Notícias Publicado: 31/01/2012 | 14:31

PLANALTO DIMINUIRÁ RITMO DE CONVOCAÇÃO DE SERVIDORES APROVADOS EM CONCURSO PÚBLICO

Governo decide que nomeações de quem passou em concurso público vai atrasar até quando novo fundo previdenciário do funcionalismo federal (Funpresp) for aprovado e trava batalha com Congresso Nacional.

 


No primeiro ano do governo Dilma Rousseff, foi registrada uma queda de 44% do volume de nomeações, em comparação com 2010 e a tendência é o ritmo diminuir ainda mais até que deputados e senadores votem o projeto que cria o Fundo de Previdência Complementar dos Servidores Públicos Federais - Funpresp.

Com esta pressão, deputados voltam do recesso com a missão de colocar o Funpresp como item principal da fila de votações.


O fundo modifica o regime de contribuição do serviço público, unificando o funcionalismo aos trabalhadores da iniciativa privada na regra que estabelece o teto de R$ 3,9 mil para contribuições e aposentadorias.
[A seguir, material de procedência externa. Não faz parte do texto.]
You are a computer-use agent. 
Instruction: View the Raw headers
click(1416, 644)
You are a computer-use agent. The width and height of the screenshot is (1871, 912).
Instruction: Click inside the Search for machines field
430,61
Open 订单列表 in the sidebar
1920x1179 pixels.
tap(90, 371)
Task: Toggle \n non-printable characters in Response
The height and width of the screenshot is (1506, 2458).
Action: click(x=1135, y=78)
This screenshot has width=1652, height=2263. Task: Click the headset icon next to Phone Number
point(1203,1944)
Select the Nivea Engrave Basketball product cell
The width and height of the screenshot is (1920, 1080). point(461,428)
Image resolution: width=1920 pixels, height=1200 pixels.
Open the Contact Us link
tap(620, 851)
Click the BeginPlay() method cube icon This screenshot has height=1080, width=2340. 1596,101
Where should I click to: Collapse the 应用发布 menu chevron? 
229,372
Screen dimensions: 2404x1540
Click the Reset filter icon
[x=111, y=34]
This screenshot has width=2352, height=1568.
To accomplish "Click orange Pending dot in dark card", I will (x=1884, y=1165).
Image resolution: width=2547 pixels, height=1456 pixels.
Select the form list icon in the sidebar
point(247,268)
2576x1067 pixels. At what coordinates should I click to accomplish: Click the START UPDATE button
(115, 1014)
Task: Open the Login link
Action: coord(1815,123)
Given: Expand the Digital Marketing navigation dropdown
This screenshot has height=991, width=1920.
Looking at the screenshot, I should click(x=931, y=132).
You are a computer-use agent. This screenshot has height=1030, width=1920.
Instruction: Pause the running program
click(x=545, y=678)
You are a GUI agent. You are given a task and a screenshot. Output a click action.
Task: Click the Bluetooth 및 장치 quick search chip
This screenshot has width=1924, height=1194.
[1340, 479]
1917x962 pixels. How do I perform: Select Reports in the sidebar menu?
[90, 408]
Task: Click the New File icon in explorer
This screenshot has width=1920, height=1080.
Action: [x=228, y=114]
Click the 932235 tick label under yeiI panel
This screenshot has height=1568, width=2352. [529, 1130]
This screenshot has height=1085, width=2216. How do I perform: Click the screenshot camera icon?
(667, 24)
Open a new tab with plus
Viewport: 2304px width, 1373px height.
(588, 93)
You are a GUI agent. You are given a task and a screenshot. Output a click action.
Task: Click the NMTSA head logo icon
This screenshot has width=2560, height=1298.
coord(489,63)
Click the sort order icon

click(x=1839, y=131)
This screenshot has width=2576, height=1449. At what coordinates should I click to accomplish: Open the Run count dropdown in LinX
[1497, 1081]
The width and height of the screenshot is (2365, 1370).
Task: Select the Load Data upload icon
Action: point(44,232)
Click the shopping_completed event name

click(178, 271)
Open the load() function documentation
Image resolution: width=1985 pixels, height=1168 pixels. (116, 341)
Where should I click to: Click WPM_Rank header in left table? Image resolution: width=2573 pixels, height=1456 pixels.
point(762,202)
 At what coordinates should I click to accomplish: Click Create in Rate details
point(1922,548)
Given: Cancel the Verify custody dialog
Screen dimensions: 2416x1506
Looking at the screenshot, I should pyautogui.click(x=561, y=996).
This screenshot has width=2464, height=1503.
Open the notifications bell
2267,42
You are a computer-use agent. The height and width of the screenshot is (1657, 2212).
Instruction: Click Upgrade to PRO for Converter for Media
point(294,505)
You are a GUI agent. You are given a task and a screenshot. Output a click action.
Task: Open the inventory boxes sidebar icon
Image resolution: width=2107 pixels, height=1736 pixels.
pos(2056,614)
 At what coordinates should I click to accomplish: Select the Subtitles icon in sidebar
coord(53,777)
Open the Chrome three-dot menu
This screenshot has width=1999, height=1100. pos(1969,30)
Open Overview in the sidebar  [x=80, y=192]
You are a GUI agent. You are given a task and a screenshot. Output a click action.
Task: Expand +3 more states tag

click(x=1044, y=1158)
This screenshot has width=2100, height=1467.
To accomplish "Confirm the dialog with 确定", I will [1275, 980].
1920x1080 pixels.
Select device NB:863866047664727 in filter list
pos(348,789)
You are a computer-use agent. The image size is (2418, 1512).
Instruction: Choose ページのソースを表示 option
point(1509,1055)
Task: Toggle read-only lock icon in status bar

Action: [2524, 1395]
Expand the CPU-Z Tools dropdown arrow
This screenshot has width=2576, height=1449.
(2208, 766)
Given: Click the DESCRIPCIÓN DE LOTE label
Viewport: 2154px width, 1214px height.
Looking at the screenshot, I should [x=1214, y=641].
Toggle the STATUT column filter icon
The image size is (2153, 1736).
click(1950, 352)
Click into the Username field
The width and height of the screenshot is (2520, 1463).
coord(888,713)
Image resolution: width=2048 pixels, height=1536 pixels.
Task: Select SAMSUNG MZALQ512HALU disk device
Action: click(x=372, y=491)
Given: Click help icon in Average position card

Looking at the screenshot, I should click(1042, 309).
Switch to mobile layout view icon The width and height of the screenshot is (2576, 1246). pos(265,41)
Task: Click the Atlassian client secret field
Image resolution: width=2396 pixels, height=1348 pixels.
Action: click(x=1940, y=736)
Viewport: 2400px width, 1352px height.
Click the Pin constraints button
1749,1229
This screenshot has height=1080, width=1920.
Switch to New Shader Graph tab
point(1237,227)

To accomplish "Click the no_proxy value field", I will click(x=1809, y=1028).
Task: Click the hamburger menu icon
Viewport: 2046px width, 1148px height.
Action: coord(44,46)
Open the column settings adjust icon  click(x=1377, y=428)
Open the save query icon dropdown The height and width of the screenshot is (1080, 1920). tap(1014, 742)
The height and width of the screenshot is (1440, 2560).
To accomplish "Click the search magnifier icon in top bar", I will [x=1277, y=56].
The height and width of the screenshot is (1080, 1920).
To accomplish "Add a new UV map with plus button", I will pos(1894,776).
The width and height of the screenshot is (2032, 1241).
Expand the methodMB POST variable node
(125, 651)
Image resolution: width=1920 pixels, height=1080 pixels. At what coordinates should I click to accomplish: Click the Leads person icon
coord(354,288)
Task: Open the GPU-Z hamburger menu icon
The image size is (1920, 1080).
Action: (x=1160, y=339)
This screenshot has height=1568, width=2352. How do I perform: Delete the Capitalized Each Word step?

Quem ganha acima de R$ 3,9 mil e quiser se aposentar com o salário da ativa terá outro desconto salarial que pode chegar a 8,5% para contribuir com o fundo, que será uma espécie de caderneta de poupança para custear a aposentadoria acima do teto da Previdência Social. Atualmente, os servidores contribuem com 11% dos rendimentos e se aposentam com salário integral.

Nomeações e concursos públicos não podem ser realizados nos três meses que antecedem a disputa, porém, a regra abre exceções para provisões de vagas em caso de concursos homologados antes dos três meses das eleições, cargos do Judiciário, Ministério Público e tribunais de contas, e nomeação necessária a serviços considerados inadiáveis, de acordo com o artigo 73 da Lei nº 9.504, de 1997, que rege as eleições,

América Latina

O Chile tentou fazer a mudança que o Brasil está prestes a aprovar a Previdência Complementar, mas a experiência não deu certo e o fundo acabou extinto.